Engineering A Continuous Delivery Pipeline - Charlotte Godley

Posted on
DevOpsDays Edinburgh Conference DevOps Continuous Delivery Microservices Deployment Containers

Write up of Charlotte Godley’s talk about engineering a continuous delivery pipeline from Devopsdays Edinburgh 2017.

Continuous delivery into multiple Kubernetes environments.

Problem Domain

Ocado has many warehouses all filled with robots that grab/store stock and get them ready for distribution. Due to the nature of their work they can’t handle the network latency of using the cloud therefore they run everything on top of OpenStack internally.

What was bad about previous approach?

Getting the big picture was hard. Understanding what was in production, who owned it and what versions were actually deployed was problematic. Documentation was either non existent or incomplete/out-dated. One size doesn’t fit all and as teams are autonomous trying to force rules onto them would prove problematic and counter productive. There was no post deployment visibility.

How to get the big picture?

GitOps. By using git as the single source of truth you can know exactly what is in prod for any project at any point in time. Every commit to master kicks off a pipeline that build and deploys the code therefore prod is what is in master at any point in time.

Pipeline stages:

  • Build and test app
  • Build deployment container
  • Build and deploy Kubernetes deployment

Problems and Solutions

This initial approach had a few problems. There were lots of code pipelines. Security problems came up from credentials that were needed at certain points. It was necessary to manually copy commit references and commit them to the next repo in the pipeline.

The solution for this was more repos. Splitting out the Kubernetes manifests and the application code from its config allowed these problems to be reduced. Some problems still persisted and these were resolved with a bot that monitored the git repos and automatically propagated changes. The workflow previously would be similar to the below:

  • update code repo
  • update docker repo
  • update manifest repo
  • update env repo

After the bot’s introduction the only step that was manual was updating the code repo, after that the bot took care of copying references forward and generated an automatic repo.

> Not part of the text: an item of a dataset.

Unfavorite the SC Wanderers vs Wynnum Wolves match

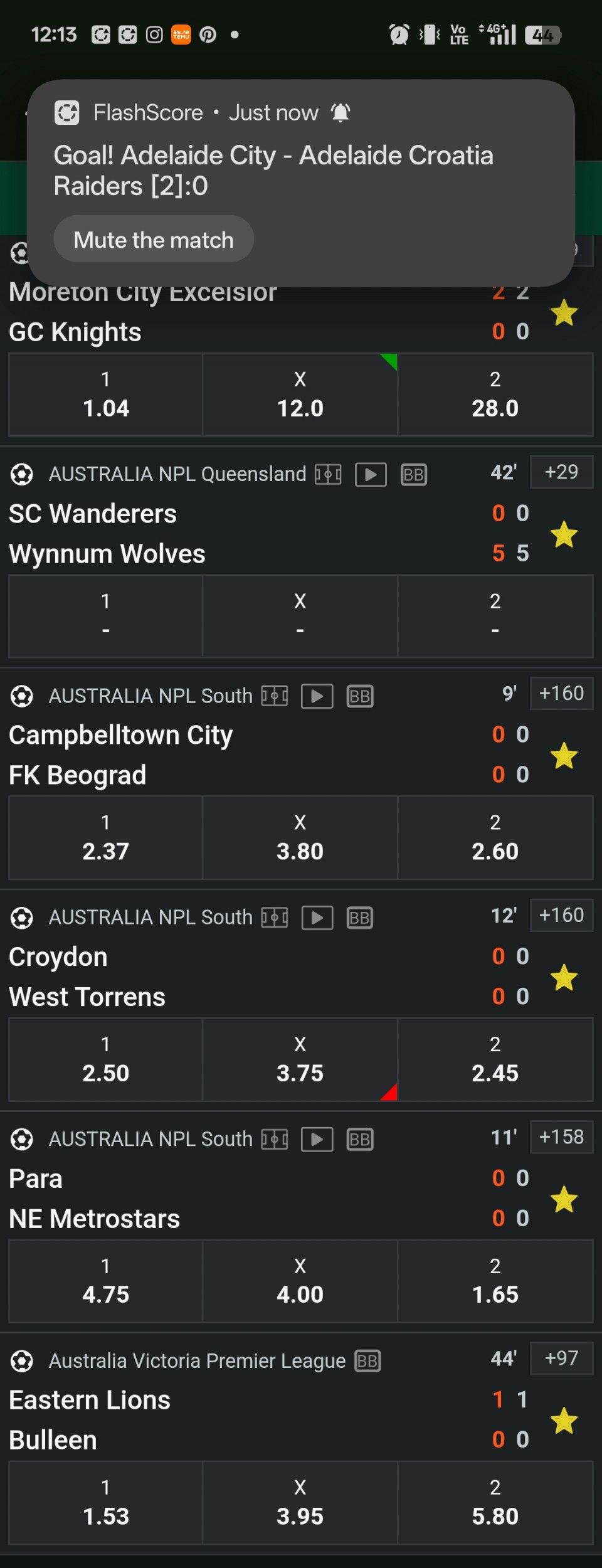(564, 534)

Assisting with the big picture.

  • Documentation - Write down all the things, in one place preferably. Have it peer reviewed with the same scrutiny as code. Make it concise but with lots of relevant examples. Keep it up to date. Make it a reference guide but don’t duplicate upstream documentation.
  • Templating - Templating the deployment and manifest repos enables a team to get started quicker and easier. It reduces their time to deployment and means less overhead to get a new app or service out there.
  • Avoid hard and fast rules - Talk to developers, understand their needs, put in place basic ground rules but other than that work closely with them to evolve the process and make it work for them and you.
  • Monitoring - Automated Slack alerts. Dashboards link to documentation. End to end tests to predict where applications may have problems with changes/issues in Kubernetes.
  • Manage access - 3 roles, majority have first role. As necessary grant second role. Third role is for limited individuals in emergency situations.
    1. read only
    2. developer
    3. admin

What problems still remain?

  • Tidying up - whats on cluster is whats at head on master, additions is just a new merge, rollback is just a revert but how do you delete?
  • Testing the pipeline - the pipeline is majority bash scripts which are not the easiest thing to test.